Entries taken from a collection
════════════════════
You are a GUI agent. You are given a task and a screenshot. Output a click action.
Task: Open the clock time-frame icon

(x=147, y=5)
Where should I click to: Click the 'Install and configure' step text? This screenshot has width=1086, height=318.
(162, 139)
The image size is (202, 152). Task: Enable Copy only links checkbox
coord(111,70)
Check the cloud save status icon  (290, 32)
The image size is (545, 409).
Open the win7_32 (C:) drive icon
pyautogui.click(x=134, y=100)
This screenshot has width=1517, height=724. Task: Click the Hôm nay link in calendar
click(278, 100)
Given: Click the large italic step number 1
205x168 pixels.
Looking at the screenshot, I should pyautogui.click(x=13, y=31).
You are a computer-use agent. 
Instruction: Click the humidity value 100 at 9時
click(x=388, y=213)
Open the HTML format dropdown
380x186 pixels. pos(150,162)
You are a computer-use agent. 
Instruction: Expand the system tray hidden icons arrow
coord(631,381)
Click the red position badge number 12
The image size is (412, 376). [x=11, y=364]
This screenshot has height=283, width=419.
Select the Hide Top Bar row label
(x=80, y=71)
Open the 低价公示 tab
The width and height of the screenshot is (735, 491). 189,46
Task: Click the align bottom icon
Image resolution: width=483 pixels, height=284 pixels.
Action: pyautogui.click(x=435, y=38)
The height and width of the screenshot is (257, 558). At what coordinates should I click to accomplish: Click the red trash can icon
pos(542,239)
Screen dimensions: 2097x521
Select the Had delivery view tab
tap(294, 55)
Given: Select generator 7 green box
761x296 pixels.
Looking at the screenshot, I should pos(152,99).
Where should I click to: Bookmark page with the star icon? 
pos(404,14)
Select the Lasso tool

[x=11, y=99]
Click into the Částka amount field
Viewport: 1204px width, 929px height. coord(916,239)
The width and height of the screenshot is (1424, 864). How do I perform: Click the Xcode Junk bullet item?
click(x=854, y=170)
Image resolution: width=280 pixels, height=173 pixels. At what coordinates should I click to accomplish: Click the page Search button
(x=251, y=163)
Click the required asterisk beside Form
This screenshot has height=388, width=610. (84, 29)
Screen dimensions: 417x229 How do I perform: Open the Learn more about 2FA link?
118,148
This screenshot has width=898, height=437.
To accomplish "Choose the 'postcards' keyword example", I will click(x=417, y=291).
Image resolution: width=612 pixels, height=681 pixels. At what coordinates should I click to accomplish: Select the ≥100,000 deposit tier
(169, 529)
════════════════════
* Work order
Of all the entries above, repeat only the lines from the line that has "Task: Click the align bottom icon" to the line that has "This screenshot has width=898, height=437.", both lines included, exactly.

* Answer to this problem
Task: Click the align bottom icon
Image resolution: width=483 pixels, height=284 pixels.
Action: pyautogui.click(x=435, y=38)
The height and width of the screenshot is (257, 558). At what coordinates should I click to accomplish: Click the red trash can icon
pos(542,239)
Screen dimensions: 2097x521
Select the Had delivery view tab
tap(294, 55)
Given: Select generator 7 green box
761x296 pixels.
Looking at the screenshot, I should pos(152,99).
Where should I click to: Bookmark page with the star icon? 
pos(404,14)
Select the Lasso tool

[x=11, y=99]
Click into the Částka amount field
Viewport: 1204px width, 929px height. coord(916,239)
The width and height of the screenshot is (1424, 864). How do I perform: Click the Xcode Junk bullet item?
click(x=854, y=170)
Image resolution: width=280 pixels, height=173 pixels. At what coordinates should I click to accomplish: Click the page Search button
(x=251, y=163)
Click the required asterisk beside Form
This screenshot has height=388, width=610. (84, 29)
Screen dimensions: 417x229 How do I perform: Open the Learn more about 2FA link?
118,148
This screenshot has width=898, height=437.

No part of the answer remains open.